De même, « Privilege » dernier morceau de l’EP semble faire écho au premier titre. Tant par son thème que par ses sonorités. On notera par exemple la similarité des deux introductions. Puis celui-ci se distingue par un tempo plus lent et une rythmique amortie. Cette fois-ci, finies les histoires d’amour, l’artiste est conscient de la fin de sa relation.Tout au long du titre, il oscille entre amertume et volonté de tourner la page.

« You’re the best I ever had ». La nostalgie est le deuxième thème récurrent de cet EP. Toujours mélancolique, The Weeknd revient aussi sur ses précédentes relations. Tout d’abord, il évoque avec « Try Me » le souvenir d’une fille de son passé et leur attirance toujours mutuelle. Presque comme un appel, il l’invite à céder à son désir et à le rejoindre malgré le fait qu’elle soit en couple.
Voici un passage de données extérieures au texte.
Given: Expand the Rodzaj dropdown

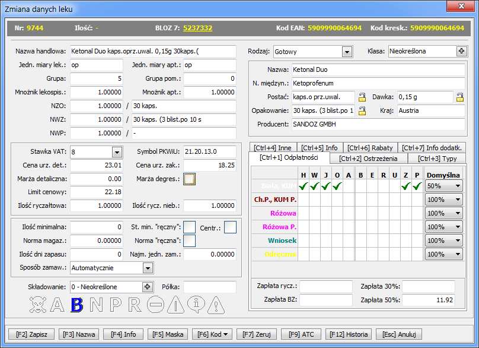Looking at the screenshot, I should tap(347, 51).
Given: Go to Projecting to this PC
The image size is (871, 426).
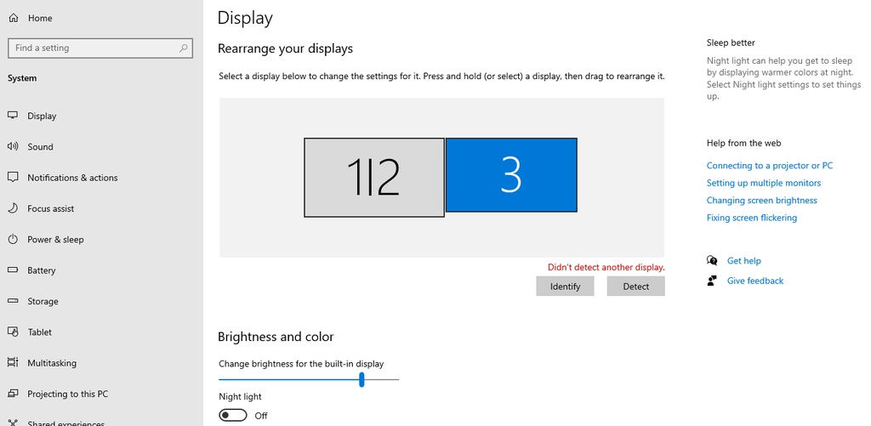Looking at the screenshot, I should pyautogui.click(x=67, y=394).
La mélodie est une fois encore minimaliste et marquée par des samples classiques du r’n’b.

« Wasted Times » est dans la continuité de « Try Me ». Le chanteur fait le parallèle entre deux de ses relations et se rappelle de celle qui était différente. Encore une fois, par nostalgie, il souhaite qu’elle revienne auprès de lui tout en ne voulant plus s’attacher. « I ain’t got no business catchin’ feelings ». On retrouve Skrillex en tant que co-producteur sur ce titre.

« And now I know relationship’s my enemy ». Une autre partie de l’EP raconte que l’artiste ne veut plus être blessé par des relations de couple et souhaite désormais des aventures sans lendemain. Dans ce contexte, « I Was Never There » apparaît comme le titre le plus sombre de « My Dear Melancholy ». Ce quatrième titre est en featuring avec le producteur lyonnais Gesaffelstein. Connu pour ces compositions énervées et angoissantes, il parvient ici à apporter la juste mesure de gravité. C’est sûrement le morceau le plus singulier de cet EP et c’est très réussi. Presque dissonant, le producteur s’amuse avec les sons tandis que le chanteur apporte de la douceur avec sa voix. Sur « I Was Never There » plus de faux-semblants, The Weeknd assume ses souffrances et ses pensées les plus noires.

« Hurt You » est probablement le morceau le plus pop de ce projet. Mais c’est surtout le titre qui sonne le plus familier. Et pour cause, parmi les samples utilisés, on retrouves les hits « Starboy » et « I Feel It Coming ». Ce n’est pas étonnant quand on sait que Guy Manuel de Homem-Christo fait parti des producteurs. De même, la présence de Gesaffelstein et ses sons distordus créent un lien entre ce titre et « I Was Never There ». Comme si les angoisses évoquées précédemment influençaient ce morceau. Cette fois-ci, le canadien ne fait plus dans les sentiments et assume définitivement ses désirs et aventures d’un soir. Par ailleurs, l’usage d’« I Feel It Coming » qui parlait de vouloir une vraie relation de couple crée un joli contraste.

Finalement « My Dear Melancholy » est bel et bien une jolie surprise de l’artiste. Pour son retour, il assume la lenteur et la douceur. S’il n’y a pas de hits qui s’en distinguent, l’EP est personnel et extrêmement bien produit. Se livrant à un véritable travail introspectif , il évoque autant son besoin d’avancer, sa colère, son envie de ne plus rien ressentir et sa nostalgie. En définitive, Abel Tesfaye, de son vrai nom, signe un parfait EP post rupture.